Mais il n’est pas toujours aisé de faire subir aux graines de pareilles épreuves, avec l’attention nécessaire : d’ailleurs elles ne peuvent guères convenir qu’aux semences qui germent facilement, comme celles des crucifères ; et encore ces épreuves sont-elles sujettes à erreur, car une semence germera vigoureusement en apparence, et ne donnera ensuite que des produits médiocres. Il vaut mieux, quand on le peut, s’en tenir aux graines qu’on a cultivées et récoltées sur son propre fonds, conservées conformément aux bons principes ; on est plus certain de la qualité et de l’âge de celles qu’on sème.
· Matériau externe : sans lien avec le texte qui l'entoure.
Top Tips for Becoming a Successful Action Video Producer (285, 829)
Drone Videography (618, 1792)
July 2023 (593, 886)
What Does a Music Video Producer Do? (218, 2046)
La forme, la couleur, le volume et la pesanteur sont tellement variés dans les graines, qu’il est difficile de saisir tous les caractères qui constituent leur perfection, pour déterminer le choix de toutes les espèces ; il faudroit s’arrêter sur chacune d’elles en particulier, et ce travail, malgré toute l’étendue qu’on pourroit lui donner, seroit encore très imparfait. Voici des indications générales, d’après lesquelles il est permis de prononcer sur la qualité de quelques unes des graines qui sont les plus usitées.

Graines potagères. Les plantes potagères dues aux travaux du jardinier, aux engrais, à la qualité du sol, au hasard, à des alliances végétales bien assorties, à l’action diminuée ou augmentée de l’eau, de l’air et de la lumière, demandent toujours à être cultivées avec le même soin, parce que, délaissées, elles retournent bientôt à l’état sauvage.

La plupart de celles qu’on sème pour leurs produits en racines, ne grènent pas dès la première année de leur végétation ; les semences de toutes les variétés de navets se ressemblent à peu près entre elles ; elles sont d’un brun foncé, vif, bien lisses à leur surface : jetées sur les charbons ardens, elles doivent pétiller et s’enflammer aisément ; ce double effet diminue à mesure qu’elles s’éloignent de leur récolte.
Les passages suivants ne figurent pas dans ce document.